Mediante essa proposta, os estudantes passam a ter à sua disposição uma
maneira e um espaço para expressar os seus sentimentos, problemas, angústias, medos,
etc. e acabam vendo o professor como uma pessoa em quem podem confiar (um
amigo!), “baixando a guarda”, o que colabora para o bom andamento da aula,
nivelando a aprendizagem e o rendimento escolar por cima.
Inclusive, acontecem aprendizados que poucas vezes se imaginaria que
pudessem acontecer em sala de aula.
Depois que adquirem confiança, os estudantes manifestam uma enorme vontade
de mostrar o que criaram. Tanto que chegam a competir para serem os primeiros a se
apresentar!
Até mesmo os mais tímidos e os mais rebeldes (muitas vezes incompreendidos e
apenas vistos como “indisciplinados”) se dispõem a expor suas ideias e seus
sentimentos através da música.
Essas composições musicais têm alma!... É como se cada uma delas fosse o
reflexo de quem a criou, pois, em grande parte, são histórias reais, vividas por eles e
passadas para o papel, enfim, para a música.

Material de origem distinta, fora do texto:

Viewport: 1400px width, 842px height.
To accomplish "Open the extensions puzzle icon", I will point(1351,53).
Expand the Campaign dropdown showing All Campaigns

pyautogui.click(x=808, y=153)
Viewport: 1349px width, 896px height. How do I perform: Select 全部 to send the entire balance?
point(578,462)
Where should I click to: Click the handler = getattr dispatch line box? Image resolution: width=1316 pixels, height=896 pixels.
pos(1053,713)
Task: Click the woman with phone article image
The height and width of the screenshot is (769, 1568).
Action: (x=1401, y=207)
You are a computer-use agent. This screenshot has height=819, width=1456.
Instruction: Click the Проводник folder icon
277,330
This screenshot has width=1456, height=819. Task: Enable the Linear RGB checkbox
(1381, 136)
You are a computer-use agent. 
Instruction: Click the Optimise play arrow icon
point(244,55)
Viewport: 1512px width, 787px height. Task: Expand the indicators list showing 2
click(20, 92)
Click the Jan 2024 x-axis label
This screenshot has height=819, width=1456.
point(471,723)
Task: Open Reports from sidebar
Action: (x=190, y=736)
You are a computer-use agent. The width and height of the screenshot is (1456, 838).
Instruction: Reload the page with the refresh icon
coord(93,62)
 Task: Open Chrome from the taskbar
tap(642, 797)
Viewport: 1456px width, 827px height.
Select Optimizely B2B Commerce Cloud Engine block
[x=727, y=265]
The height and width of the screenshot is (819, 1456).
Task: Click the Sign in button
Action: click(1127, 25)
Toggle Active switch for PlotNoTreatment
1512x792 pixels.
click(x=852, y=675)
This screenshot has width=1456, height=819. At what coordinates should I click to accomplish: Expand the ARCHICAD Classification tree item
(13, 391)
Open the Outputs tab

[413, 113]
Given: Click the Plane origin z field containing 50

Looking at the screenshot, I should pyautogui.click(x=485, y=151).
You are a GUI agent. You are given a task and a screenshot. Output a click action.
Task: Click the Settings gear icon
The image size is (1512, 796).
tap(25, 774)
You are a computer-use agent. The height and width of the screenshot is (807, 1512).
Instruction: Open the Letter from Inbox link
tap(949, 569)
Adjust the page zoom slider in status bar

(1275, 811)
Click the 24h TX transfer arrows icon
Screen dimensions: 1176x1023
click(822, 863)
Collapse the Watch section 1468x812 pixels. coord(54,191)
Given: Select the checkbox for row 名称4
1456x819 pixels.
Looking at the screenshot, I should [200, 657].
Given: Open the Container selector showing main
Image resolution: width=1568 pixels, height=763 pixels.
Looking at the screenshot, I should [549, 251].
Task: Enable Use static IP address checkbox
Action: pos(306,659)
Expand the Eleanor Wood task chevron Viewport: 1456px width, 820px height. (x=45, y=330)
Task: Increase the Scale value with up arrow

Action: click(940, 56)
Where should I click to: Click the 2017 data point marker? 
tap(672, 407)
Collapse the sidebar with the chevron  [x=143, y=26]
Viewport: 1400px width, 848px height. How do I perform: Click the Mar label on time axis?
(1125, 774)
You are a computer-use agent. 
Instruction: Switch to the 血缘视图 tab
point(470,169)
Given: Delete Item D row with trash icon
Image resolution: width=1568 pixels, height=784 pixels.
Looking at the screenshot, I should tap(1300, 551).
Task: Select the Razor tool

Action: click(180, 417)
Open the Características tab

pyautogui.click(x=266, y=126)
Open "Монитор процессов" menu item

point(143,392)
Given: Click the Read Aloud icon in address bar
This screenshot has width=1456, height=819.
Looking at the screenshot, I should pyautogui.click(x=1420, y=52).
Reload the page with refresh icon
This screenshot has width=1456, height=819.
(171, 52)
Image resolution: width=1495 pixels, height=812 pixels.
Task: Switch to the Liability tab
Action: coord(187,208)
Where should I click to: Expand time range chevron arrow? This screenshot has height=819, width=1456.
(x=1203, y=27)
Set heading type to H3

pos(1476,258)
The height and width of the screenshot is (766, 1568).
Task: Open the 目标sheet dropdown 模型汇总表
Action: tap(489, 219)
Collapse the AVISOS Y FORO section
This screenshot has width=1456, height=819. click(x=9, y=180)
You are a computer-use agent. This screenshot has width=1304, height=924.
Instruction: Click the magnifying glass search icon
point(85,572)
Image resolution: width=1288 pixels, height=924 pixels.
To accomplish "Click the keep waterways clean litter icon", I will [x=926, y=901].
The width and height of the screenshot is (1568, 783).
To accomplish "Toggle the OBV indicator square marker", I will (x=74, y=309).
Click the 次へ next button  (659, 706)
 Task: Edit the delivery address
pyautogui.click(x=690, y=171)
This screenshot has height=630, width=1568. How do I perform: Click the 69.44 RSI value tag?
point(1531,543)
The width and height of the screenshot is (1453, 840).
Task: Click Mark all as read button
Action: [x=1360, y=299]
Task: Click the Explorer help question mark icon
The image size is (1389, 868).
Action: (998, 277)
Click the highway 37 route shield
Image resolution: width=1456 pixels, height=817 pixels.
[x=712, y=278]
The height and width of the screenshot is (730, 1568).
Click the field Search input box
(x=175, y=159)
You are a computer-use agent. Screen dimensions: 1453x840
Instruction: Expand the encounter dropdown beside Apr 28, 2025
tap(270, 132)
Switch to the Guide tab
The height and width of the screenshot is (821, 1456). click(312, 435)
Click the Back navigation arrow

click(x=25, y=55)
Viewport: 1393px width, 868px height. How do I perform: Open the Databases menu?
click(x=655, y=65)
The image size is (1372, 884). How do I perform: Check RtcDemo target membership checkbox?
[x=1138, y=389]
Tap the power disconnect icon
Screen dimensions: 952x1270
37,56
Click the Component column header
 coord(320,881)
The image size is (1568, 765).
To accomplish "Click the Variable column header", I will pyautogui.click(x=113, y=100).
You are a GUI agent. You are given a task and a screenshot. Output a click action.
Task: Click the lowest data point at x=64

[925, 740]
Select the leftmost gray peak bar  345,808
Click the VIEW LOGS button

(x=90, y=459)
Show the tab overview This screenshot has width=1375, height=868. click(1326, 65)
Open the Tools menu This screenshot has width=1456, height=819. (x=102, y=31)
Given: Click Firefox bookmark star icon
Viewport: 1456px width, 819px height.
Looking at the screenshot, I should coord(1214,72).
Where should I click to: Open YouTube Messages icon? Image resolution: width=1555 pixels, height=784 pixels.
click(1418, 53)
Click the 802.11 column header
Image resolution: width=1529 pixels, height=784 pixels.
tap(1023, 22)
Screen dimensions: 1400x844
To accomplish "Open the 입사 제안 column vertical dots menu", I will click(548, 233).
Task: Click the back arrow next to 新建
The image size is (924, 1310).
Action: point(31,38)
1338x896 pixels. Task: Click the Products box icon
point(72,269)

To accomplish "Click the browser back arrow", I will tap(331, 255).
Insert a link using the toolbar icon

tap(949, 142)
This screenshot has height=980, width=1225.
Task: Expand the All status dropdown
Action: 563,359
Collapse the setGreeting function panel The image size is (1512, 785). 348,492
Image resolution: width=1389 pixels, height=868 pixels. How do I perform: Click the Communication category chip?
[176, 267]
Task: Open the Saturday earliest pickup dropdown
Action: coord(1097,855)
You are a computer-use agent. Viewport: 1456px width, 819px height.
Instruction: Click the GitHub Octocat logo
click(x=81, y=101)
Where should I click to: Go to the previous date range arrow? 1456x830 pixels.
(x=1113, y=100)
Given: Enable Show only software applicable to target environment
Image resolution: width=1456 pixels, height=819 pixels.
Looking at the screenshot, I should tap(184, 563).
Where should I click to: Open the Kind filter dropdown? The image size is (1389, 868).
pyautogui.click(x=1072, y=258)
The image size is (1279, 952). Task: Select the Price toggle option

Trabalhando-se desta forma, tem-se observado também, por parte de alguns,
uma grande motivação para aprender a cantar ou tocar algum instrumento musical (o
que mais uma vez atende ao objetivo proposto inicialmente). Quando chegam a este
ponto, eles estão aptos a receberem as informações técnicas e teóricas que não haviam
sido aprofundadas anteriormente.4
Finalizando, quero dizer que não há palavras para explicar o brilho de satisfação
no olhar daquela pessoa que conseguiu se superar e fazer algo grandioso, como por
exemplo, sua própria composição musical, ou o protagonismo em uma apresentação.
Ainda mais quando essa pessoa é aquela mesma que antes, “rebelde”, olhava com ar
desconfiado. Esses mesmos olhos, brilhando agradecem pelos desafios propostos. Por
isso, jamais podemos subestimar nossos educandos, e, sim, devemos acreditar na sua
capacidade criativa como fator essencial para a superação dos seus supostos “limites”!
4
Para que isso possa acontecer, reforça-se a necessidade das atividades musicais específicas no
contraturno (oficinas e grupos musicais).